Annotating just one web page screen for accessibility compliance can take around ten minutes. Multiply that by thousands of screens across web and mobile platforms, and the workload quickly becomes overwhelming. As their dataset grew, the team realized they needed a better solution. They turned to Databrewery for both the tooling and support to help scale their efforts. Prior to this, they were relying on open-source annotation tools stitched together with Jupyter notebooks and spreadsheets, a setup that made collaboration difficult and consistency nearly impossible.
“Before we had access to diagnostics within Databrewery, everything was a manual lift,” said Javier Moretti, Machine Learning Engineer. “We were calculating metrics on our own and trying to visualize predictions through our own tooling. The moment we moved those workflows into Databrewery, everything started moving faster. Iteration became natural, not something we dreaded.”

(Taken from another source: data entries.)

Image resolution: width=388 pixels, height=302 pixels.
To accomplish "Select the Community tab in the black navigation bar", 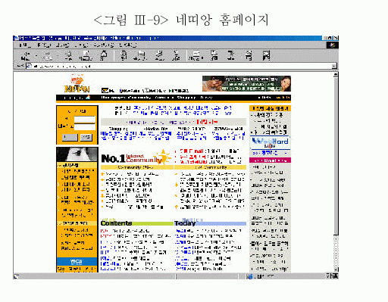I will pos(139,98).
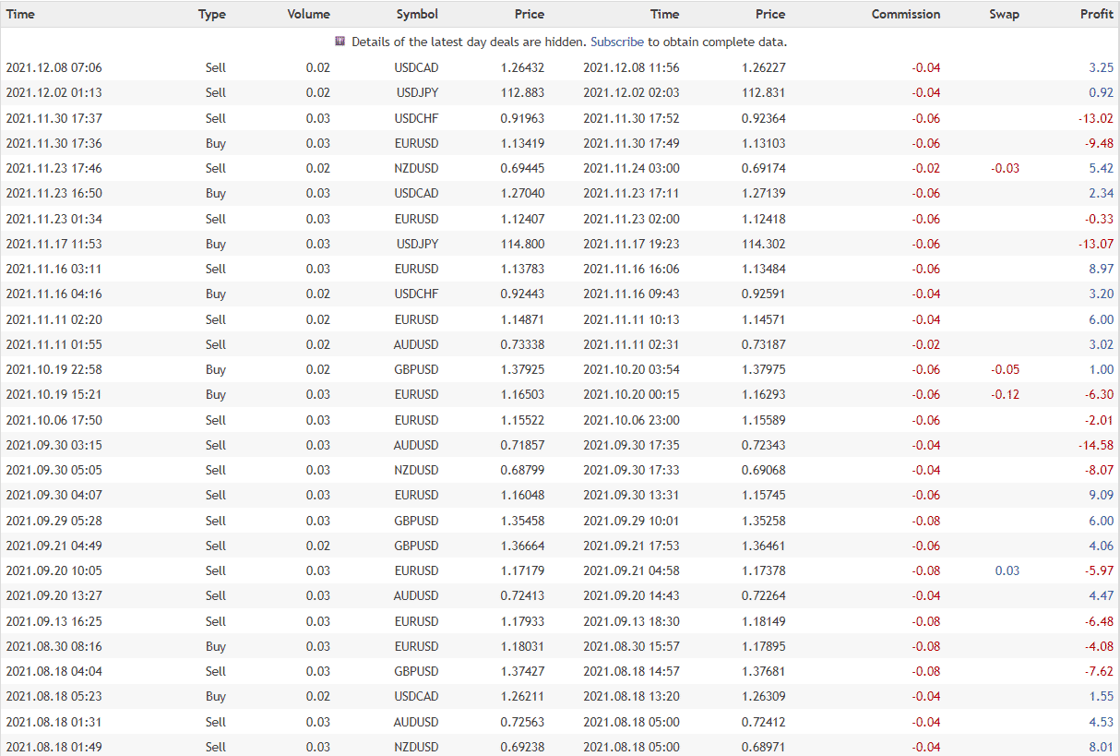Sort trades by the Volume column
The height and width of the screenshot is (756, 1120).
[x=308, y=14]
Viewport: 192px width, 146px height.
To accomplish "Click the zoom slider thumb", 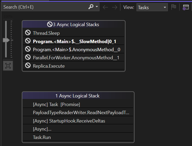I will (x=6, y=40).
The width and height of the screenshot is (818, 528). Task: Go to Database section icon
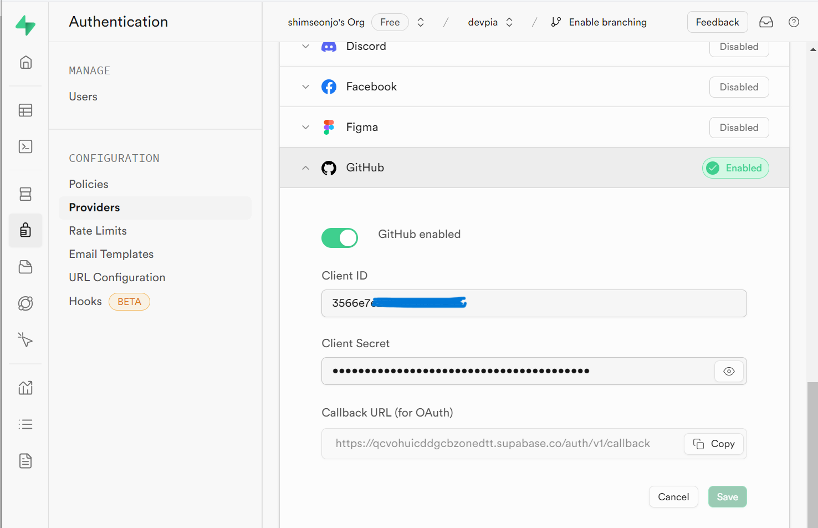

By using Model Diagnostics, Javier’s team was able to evaluate how their models were performing and quickly identify weak spots. When they reviewed their existing dataset, they found noisy samples that were dragging performance down. Roughly one-third of those data points were filtered out, leading to a measurable 5% improvement in performance. After re-labeling high-impact examples, results improved even further. Many of these edge cases were difficult for both labelers and models making the ability to focus and refine on known problem areas a breakthrough moment.
By refining their dataset instead of expanding it randomly, the team significantly reduced the amount of labeling required without sacrificing model quality. “We’ve seen equal or better performance using half the data,” Moretti added. “That only became possible because we were finally able to pinpoint model weaknesses and match them to the right data. Otherwise, we’d still be labeling twice as much and making half the progress.”
With Databrewery powering their workflows and a sharper focus on high-value data, the team is pushing accessibility forward through smarter, faster AI proving that inclusive technology isn’t just possible, it’s scalable.